┏━━

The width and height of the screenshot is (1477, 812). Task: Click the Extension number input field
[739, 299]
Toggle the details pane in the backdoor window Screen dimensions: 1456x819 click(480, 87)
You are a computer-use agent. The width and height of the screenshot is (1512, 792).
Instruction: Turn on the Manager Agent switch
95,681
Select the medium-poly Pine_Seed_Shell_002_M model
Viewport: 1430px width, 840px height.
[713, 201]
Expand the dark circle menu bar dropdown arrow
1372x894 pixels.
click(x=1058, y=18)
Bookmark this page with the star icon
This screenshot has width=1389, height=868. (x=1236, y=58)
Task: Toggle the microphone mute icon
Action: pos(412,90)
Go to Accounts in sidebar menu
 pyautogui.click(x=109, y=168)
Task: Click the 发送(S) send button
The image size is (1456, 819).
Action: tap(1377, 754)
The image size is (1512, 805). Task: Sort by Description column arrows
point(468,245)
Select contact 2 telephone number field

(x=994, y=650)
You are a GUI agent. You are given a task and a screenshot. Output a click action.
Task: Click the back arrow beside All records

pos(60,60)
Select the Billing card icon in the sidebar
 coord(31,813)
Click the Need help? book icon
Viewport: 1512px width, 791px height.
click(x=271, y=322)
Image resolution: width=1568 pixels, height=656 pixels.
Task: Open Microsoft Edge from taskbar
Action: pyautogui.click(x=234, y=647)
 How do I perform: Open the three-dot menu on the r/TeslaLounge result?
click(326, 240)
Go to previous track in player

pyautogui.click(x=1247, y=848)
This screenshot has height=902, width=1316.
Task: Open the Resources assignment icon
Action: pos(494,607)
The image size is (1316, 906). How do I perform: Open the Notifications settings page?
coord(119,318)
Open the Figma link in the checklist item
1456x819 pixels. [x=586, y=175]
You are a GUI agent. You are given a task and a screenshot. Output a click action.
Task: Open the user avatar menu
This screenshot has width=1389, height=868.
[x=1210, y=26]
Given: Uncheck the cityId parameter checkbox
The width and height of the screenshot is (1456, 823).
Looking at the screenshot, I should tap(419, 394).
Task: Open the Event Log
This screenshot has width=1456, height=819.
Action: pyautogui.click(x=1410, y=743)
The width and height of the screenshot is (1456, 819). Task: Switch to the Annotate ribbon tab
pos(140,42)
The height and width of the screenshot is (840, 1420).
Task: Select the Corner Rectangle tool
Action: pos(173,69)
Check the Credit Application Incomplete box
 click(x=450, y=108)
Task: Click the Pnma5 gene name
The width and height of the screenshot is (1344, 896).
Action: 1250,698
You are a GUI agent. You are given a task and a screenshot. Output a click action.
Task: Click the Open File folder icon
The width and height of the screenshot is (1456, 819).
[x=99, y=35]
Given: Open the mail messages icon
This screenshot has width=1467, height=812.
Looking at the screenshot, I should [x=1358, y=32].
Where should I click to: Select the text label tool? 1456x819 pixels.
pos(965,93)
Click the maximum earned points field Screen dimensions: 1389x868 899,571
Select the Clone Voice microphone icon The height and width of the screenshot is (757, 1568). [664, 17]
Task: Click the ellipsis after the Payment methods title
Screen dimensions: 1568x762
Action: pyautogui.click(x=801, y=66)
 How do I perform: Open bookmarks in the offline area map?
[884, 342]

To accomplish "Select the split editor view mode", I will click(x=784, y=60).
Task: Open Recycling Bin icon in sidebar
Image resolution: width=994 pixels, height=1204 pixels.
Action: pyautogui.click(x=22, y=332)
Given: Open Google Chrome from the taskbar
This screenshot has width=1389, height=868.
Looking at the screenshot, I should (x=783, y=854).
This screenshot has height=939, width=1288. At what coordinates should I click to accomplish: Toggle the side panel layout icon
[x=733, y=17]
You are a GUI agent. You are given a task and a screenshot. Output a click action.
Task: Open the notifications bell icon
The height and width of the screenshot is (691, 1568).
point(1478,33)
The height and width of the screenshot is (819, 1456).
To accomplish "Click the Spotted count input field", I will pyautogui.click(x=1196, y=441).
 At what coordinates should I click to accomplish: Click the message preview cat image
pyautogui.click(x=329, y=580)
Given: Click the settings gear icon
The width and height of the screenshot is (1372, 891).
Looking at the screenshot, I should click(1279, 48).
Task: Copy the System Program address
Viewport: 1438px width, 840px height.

┗━━

→ ASSIGNMENT
A faithful retyping of every entry above is the task.

→ ANSWER TO THIS TASK
The width and height of the screenshot is (1477, 812). Task: Click the Extension number input field
[739, 299]
Toggle the details pane in the backdoor window Screen dimensions: 1456x819 click(480, 87)
You are a computer-use agent. The width and height of the screenshot is (1512, 792).
Instruction: Turn on the Manager Agent switch
95,681
Select the medium-poly Pine_Seed_Shell_002_M model
Viewport: 1430px width, 840px height.
[713, 201]
Expand the dark circle menu bar dropdown arrow
1372x894 pixels.
click(x=1058, y=18)
Bookmark this page with the star icon
This screenshot has width=1389, height=868. (x=1236, y=58)
Task: Toggle the microphone mute icon
Action: pos(412,90)
Go to Accounts in sidebar menu
 pyautogui.click(x=109, y=168)
Task: Click the 发送(S) send button
The image size is (1456, 819).
Action: tap(1377, 754)
The image size is (1512, 805). Task: Sort by Description column arrows
point(468,245)
Select contact 2 telephone number field

(x=994, y=650)
You are a GUI agent. You are given a task and a screenshot. Output a click action.
Task: Click the back arrow beside All records

pos(60,60)
Select the Billing card icon in the sidebar
 coord(31,813)
Click the Need help? book icon
Viewport: 1512px width, 791px height.
click(x=271, y=322)
Image resolution: width=1568 pixels, height=656 pixels.
Task: Open Microsoft Edge from taskbar
Action: pyautogui.click(x=234, y=647)
 How do I perform: Open the three-dot menu on the r/TeslaLounge result?
click(326, 240)
Go to previous track in player

pyautogui.click(x=1247, y=848)
This screenshot has height=902, width=1316.
Task: Open the Resources assignment icon
Action: pos(494,607)
The image size is (1316, 906). How do I perform: Open the Notifications settings page?
coord(119,318)
Open the Figma link in the checklist item
1456x819 pixels. [x=586, y=175]
You are a GUI agent. You are given a task and a screenshot. Output a click action.
Task: Open the user avatar menu
This screenshot has width=1389, height=868.
[x=1210, y=26]
Given: Uncheck the cityId parameter checkbox
The width and height of the screenshot is (1456, 823).
Looking at the screenshot, I should tap(419, 394).
Task: Open the Event Log
This screenshot has width=1456, height=819.
Action: pyautogui.click(x=1410, y=743)
The width and height of the screenshot is (1456, 819). Task: Switch to the Annotate ribbon tab
pos(140,42)
The height and width of the screenshot is (840, 1420).
Task: Select the Corner Rectangle tool
Action: pos(173,69)
Check the Credit Application Incomplete box
 click(x=450, y=108)
Task: Click the Pnma5 gene name
The width and height of the screenshot is (1344, 896).
Action: 1250,698
You are a GUI agent. You are given a task and a screenshot. Output a click action.
Task: Click the Open File folder icon
The width and height of the screenshot is (1456, 819).
[x=99, y=35]
Given: Open the mail messages icon
This screenshot has width=1467, height=812.
Looking at the screenshot, I should [x=1358, y=32].
Where should I click to: Select the text label tool? 1456x819 pixels.
pos(965,93)
Click the maximum earned points field Screen dimensions: 1389x868 899,571
Select the Clone Voice microphone icon The height and width of the screenshot is (757, 1568). [664, 17]
Task: Click the ellipsis after the Payment methods title
Screen dimensions: 1568x762
Action: pyautogui.click(x=801, y=66)
 How do I perform: Open bookmarks in the offline area map?
[884, 342]

To accomplish "Select the split editor view mode", I will click(x=784, y=60).
Task: Open Recycling Bin icon in sidebar
Image resolution: width=994 pixels, height=1204 pixels.
Action: pyautogui.click(x=22, y=332)
Given: Open Google Chrome from the taskbar
This screenshot has width=1389, height=868.
Looking at the screenshot, I should (x=783, y=854).
This screenshot has height=939, width=1288. At what coordinates should I click to accomplish: Toggle the side panel layout icon
[x=733, y=17]
You are a GUI agent. You are given a task and a screenshot. Output a click action.
Task: Open the notifications bell icon
The height and width of the screenshot is (691, 1568).
point(1478,33)
The height and width of the screenshot is (819, 1456).
To accomplish "Click the Spotted count input field", I will pyautogui.click(x=1196, y=441).
 At what coordinates should I click to accomplish: Click the message preview cat image
pyautogui.click(x=329, y=580)
Given: Click the settings gear icon
The width and height of the screenshot is (1372, 891).
Looking at the screenshot, I should click(1279, 48).
Task: Copy the System Program address
Viewport: 1438px width, 840px height.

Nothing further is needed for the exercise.